- Kahreh Location within Iran Kahreh Location within Ilam Province
- Coordinates: 33°44′19″N 47°02′18″E﻿ / ﻿33.73861°N 47.03833°E
- Country: Iran
- Province: Ilam
- County: Holeylan
- District: Central
- Rural District: Guran

Population (2016)
- • Total: 1,600
- Time zone: UTC+3:30 (IRST)

= Kahreh =

Village in Ilam province, Iran

Kahreh (كهره) (Note: Also romanized as Kahareh; also known as Bara Khaireh) is a village in, and a former capital of, Guran Rural District (Note: Formerly Holeylan Rural District) of the Central District of Holeylan County, Ilam province, Iran. The previous capital of the rural district was the village of Towhid, now a city.
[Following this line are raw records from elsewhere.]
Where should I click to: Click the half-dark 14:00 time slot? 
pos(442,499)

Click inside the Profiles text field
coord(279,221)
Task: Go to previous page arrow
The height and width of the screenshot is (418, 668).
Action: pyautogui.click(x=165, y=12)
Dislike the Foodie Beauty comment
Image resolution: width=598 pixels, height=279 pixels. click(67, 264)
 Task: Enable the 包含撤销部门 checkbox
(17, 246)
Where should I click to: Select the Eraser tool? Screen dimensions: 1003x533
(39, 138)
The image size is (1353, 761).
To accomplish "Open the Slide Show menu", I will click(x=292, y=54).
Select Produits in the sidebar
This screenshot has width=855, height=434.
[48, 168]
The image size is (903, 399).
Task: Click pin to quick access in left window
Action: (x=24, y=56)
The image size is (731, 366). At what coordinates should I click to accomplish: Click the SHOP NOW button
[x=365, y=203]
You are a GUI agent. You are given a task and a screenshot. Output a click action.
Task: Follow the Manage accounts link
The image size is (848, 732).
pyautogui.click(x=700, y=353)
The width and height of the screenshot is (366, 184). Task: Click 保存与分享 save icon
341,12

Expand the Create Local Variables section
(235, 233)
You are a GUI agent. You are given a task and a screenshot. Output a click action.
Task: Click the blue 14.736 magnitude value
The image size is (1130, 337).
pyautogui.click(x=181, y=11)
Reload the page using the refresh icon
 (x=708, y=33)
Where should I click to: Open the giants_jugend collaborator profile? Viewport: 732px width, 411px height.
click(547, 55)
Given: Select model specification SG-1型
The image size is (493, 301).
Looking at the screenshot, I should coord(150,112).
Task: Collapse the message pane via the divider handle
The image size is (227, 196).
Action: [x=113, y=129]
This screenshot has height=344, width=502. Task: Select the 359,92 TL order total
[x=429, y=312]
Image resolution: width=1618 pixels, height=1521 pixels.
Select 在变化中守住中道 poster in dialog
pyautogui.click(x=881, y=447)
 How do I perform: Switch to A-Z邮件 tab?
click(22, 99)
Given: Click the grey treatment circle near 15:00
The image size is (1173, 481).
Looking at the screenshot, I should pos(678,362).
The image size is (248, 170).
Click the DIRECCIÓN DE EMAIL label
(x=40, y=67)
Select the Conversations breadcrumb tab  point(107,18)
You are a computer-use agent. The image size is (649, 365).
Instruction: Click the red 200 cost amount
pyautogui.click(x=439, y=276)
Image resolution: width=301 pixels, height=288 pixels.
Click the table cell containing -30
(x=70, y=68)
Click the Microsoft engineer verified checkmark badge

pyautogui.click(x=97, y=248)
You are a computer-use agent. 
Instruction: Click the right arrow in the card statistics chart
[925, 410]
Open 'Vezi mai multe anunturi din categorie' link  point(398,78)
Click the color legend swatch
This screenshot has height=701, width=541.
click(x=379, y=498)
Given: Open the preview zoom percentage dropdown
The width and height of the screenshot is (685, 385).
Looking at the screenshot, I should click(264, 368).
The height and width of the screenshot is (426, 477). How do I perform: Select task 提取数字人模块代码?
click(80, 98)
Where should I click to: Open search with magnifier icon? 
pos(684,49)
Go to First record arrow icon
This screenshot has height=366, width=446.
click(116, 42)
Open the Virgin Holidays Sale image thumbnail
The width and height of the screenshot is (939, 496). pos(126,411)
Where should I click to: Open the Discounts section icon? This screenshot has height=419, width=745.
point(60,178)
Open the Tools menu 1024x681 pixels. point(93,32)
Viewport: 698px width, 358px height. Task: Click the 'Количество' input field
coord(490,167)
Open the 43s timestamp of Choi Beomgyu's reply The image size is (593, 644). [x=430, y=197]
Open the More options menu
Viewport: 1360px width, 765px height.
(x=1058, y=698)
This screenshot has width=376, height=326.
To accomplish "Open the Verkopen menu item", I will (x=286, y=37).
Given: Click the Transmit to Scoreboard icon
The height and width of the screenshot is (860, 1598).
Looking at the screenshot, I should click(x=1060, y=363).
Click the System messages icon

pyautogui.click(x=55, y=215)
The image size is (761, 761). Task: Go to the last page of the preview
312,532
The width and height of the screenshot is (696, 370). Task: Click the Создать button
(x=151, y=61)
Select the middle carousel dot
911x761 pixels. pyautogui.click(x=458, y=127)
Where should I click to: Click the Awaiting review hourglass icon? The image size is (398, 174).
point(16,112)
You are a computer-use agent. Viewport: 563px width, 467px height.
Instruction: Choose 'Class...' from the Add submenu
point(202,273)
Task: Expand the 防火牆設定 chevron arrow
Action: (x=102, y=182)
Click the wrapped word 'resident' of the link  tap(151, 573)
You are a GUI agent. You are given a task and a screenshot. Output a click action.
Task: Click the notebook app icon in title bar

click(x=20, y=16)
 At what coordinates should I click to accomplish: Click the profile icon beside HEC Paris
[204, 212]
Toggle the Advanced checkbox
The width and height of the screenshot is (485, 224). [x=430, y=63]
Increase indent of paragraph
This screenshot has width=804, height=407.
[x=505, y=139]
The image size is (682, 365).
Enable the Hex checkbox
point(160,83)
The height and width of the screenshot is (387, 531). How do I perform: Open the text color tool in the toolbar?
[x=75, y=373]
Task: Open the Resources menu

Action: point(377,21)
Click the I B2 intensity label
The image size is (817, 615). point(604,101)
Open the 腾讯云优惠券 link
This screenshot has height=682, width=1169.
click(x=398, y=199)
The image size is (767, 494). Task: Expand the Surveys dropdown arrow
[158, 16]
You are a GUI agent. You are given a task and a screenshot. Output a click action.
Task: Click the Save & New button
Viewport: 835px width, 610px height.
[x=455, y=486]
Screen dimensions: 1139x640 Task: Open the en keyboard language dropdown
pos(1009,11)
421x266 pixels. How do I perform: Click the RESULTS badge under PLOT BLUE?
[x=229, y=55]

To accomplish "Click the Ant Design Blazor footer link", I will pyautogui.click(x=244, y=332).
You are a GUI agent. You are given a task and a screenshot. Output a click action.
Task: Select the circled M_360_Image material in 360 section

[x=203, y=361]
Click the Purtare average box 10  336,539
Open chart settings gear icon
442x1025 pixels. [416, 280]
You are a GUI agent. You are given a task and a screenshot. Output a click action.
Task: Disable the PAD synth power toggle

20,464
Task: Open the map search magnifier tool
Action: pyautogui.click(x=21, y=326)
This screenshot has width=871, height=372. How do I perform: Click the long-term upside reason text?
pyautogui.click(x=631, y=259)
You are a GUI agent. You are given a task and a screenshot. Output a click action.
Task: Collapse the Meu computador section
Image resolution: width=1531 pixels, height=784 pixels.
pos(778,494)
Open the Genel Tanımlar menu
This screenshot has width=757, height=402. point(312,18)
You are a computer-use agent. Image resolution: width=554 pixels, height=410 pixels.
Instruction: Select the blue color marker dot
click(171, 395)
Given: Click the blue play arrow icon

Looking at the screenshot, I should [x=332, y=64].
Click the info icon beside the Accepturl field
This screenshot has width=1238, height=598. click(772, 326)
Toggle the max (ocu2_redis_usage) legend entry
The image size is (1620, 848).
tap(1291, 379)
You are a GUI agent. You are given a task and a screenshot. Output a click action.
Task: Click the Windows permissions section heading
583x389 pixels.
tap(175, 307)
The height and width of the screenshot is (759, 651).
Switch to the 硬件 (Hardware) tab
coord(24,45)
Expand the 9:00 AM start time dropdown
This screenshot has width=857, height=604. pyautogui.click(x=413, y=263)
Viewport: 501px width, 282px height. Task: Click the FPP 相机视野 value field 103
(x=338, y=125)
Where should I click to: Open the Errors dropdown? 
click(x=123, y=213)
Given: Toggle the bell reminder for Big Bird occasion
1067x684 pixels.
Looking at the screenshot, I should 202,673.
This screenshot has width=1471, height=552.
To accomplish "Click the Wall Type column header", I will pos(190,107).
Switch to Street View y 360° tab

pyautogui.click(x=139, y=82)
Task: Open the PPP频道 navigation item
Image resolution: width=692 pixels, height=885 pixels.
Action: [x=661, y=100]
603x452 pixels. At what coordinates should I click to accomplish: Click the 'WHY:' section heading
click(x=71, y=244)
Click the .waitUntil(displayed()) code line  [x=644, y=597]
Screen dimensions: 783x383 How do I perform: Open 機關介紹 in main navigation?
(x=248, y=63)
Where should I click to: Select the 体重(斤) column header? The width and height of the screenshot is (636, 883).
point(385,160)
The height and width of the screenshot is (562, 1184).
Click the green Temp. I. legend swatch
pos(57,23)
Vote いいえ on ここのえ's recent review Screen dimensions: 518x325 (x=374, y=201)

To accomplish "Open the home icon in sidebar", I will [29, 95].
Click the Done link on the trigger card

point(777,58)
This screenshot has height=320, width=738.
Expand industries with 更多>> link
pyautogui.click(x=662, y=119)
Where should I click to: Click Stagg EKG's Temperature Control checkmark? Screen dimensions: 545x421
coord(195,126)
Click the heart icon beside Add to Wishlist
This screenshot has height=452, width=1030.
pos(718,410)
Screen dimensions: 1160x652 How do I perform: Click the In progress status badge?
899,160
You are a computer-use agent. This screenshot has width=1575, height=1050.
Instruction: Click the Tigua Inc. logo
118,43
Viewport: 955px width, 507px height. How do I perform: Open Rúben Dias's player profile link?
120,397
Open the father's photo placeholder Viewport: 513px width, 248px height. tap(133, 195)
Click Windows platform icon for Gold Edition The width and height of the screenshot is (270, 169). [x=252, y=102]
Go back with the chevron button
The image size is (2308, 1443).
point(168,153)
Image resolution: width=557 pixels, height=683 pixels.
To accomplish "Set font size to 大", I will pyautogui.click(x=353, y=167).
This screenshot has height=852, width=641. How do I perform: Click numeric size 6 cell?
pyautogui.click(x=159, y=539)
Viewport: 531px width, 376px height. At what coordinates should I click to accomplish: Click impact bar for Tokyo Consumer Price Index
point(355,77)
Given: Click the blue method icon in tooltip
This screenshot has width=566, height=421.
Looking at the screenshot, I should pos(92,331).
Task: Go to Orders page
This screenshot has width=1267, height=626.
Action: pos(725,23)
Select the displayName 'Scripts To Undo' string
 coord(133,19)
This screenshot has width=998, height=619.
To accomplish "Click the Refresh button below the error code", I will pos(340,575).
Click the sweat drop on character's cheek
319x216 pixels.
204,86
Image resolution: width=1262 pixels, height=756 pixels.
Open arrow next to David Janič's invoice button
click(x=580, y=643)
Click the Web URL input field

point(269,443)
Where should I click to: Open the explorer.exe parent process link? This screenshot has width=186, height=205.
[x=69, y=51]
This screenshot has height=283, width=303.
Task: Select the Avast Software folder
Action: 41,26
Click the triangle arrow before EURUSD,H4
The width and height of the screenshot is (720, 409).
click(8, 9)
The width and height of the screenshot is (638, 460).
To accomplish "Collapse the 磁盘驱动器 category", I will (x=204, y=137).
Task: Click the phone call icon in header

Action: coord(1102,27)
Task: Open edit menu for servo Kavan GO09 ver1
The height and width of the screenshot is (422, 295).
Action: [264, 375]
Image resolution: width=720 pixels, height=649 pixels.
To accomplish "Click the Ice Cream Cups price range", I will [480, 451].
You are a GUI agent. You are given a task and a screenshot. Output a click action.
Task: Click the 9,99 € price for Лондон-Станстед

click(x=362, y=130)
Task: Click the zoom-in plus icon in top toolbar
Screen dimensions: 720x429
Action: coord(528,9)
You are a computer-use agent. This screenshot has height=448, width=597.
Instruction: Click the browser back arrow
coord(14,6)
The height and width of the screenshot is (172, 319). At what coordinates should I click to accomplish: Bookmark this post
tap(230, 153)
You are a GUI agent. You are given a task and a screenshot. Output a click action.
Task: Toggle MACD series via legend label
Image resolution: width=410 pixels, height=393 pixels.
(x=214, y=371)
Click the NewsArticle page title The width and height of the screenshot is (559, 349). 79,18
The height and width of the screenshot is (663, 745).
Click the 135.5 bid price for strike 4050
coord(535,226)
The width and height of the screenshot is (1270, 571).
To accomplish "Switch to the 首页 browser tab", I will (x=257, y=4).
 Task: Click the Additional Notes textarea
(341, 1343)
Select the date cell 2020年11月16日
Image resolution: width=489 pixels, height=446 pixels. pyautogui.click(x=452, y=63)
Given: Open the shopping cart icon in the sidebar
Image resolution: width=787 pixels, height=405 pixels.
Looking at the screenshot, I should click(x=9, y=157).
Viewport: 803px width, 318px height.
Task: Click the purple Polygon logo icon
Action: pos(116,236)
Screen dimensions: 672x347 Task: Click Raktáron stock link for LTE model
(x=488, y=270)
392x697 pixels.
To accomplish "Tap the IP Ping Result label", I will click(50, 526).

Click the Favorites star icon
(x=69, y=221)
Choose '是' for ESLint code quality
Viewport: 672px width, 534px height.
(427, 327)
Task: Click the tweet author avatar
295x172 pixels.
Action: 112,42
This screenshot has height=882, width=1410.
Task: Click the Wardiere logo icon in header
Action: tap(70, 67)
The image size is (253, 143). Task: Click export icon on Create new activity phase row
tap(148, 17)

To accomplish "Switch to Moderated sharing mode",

Its capital has been transferred to the village of Shiravand.

==Demographics==
===Ethnicity===
The village is populated by Kurds.

===Population===
At the time of the 2006 National Census, the village's population was 1,898 in 379 households, when it was in Holeylan Rural District (Note: Renamed Guran Rural District) of the former Holeylan District of Chardavol County. (Note: Formerly Shirvan and Chardavol County) The following census in 2011 counted 1,776 people in 448 households. The 2016 census measured the population of the village as 1,600 people in 458 households. It was the most populous village in its rural district.

In 2018, the district was separated from the county in the establishment of Holeylan County. The rural district was transferred to the new Central District and renamed Guran Rural District.